Polynomial rings and symmetric algebras on the dual module are isomorphic

Question

Question: if $M$ is a finitely generated free R−module of rank n, then $Sym(M^{*}) \cong R[x_{n}, \dots, x_{n}]$, where $M^{*}$ is the dual module of $M$ and $Sym(M^{*}) = \frac{R \oplus M^{*} \oplus (M^{*})^{\otimes 2} \oplus (M^{*})^{\otimes 3} \oplus \dots}{\sim}$. $\sim$ is the submodule generated by $\{m^{1}\otimes m^{2}\otimes\dots\otimes m^{i} - m^{\sigma(1)}\otimes m^{\sigma(2)}\otimes\dots\otimes m^{\sigma(i)}|\sigma \in S_{i}, i \geq 1, m^{j}\in M^{*}\}.$
I am learning to construct vector bundles from modules and saw this conclusion in an article. May I ask if this conclusion is correct? If so, how should it be proven?
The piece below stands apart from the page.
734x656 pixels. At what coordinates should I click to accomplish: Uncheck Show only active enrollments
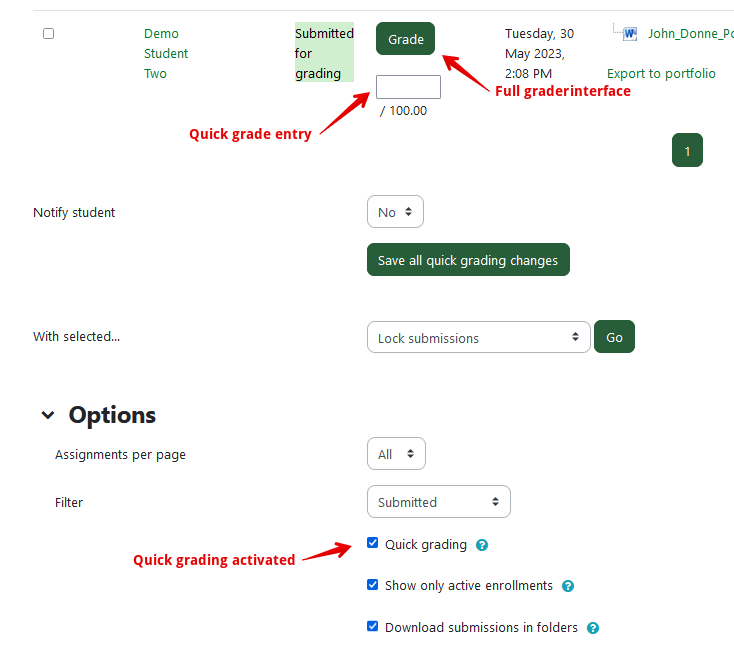pos(373,585)
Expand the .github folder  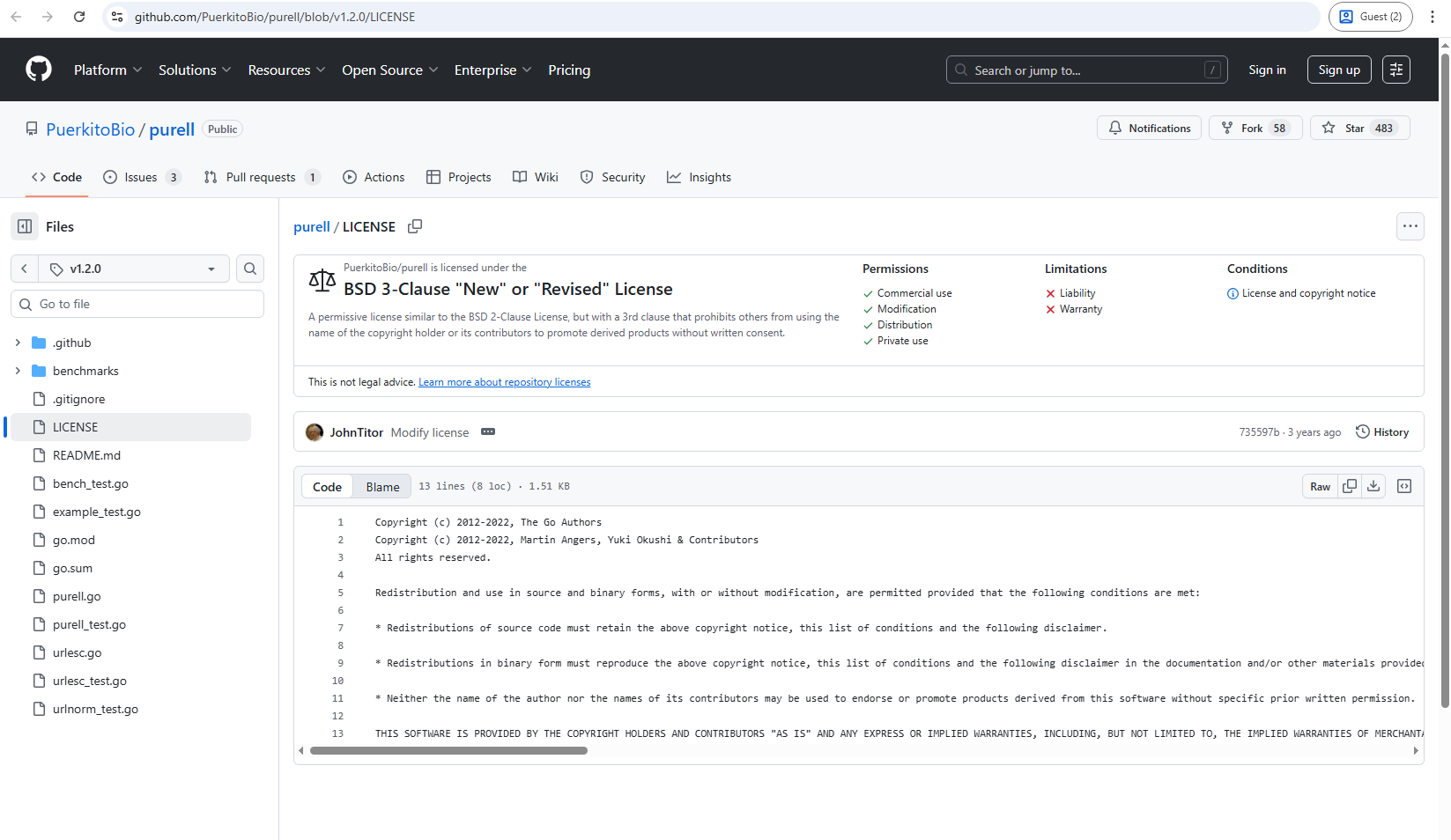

If not, how can it be modified to be correct.
My attempt: let $\{m^{i}\}^{n}_{i = 1}$ be a set of bases for $M^{*}$ and $\varphi: M^{*} \rightarrow R[x_1, \dots, x_{n}]$, where $\varphi(m^{i})=x_{i}$. This mapping seems to induce isomorphism, but I don't know how to continue proving it.